- TASK MATERIAL -

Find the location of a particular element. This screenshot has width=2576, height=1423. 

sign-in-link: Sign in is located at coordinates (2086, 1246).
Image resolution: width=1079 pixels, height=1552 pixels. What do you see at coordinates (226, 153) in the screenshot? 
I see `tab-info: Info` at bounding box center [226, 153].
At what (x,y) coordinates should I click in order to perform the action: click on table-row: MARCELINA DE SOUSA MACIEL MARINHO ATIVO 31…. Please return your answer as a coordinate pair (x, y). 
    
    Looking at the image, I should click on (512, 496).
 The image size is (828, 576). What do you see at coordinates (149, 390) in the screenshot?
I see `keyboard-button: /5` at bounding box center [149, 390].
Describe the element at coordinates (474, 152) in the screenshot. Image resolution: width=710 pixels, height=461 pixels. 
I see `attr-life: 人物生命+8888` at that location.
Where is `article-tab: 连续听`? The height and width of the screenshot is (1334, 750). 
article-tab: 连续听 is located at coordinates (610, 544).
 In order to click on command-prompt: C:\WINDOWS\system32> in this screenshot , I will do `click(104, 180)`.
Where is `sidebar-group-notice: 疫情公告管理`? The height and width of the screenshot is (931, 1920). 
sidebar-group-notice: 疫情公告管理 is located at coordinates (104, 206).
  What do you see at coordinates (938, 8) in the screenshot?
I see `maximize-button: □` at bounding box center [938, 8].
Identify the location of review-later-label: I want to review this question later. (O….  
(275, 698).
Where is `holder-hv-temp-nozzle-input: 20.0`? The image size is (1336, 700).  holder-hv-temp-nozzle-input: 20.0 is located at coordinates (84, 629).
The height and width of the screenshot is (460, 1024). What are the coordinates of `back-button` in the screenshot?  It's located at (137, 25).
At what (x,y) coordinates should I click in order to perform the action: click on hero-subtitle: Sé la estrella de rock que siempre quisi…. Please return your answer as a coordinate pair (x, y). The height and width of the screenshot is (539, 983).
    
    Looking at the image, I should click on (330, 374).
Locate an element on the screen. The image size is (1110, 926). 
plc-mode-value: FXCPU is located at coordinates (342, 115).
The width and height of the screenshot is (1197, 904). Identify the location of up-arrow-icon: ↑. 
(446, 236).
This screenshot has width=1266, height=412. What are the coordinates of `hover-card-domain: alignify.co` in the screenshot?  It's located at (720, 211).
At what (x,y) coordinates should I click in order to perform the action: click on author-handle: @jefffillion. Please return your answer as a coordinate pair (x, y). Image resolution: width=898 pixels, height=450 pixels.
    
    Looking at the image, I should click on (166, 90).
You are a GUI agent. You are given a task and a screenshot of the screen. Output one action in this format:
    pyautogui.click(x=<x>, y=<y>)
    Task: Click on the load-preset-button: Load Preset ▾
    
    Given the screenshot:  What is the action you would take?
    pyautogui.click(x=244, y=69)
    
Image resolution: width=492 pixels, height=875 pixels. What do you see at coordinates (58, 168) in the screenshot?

- WHAT IS BEING ASKED -
Copy the rows from the first one through the line that contains "sign-in-link: Sign in", swapping "particular" for "specific" and leaving everything else unchanged.

- WRITTEN RESPONSE -
Find the location of a specific element. This screenshot has width=2576, height=1423. 

sign-in-link: Sign in is located at coordinates (2086, 1246).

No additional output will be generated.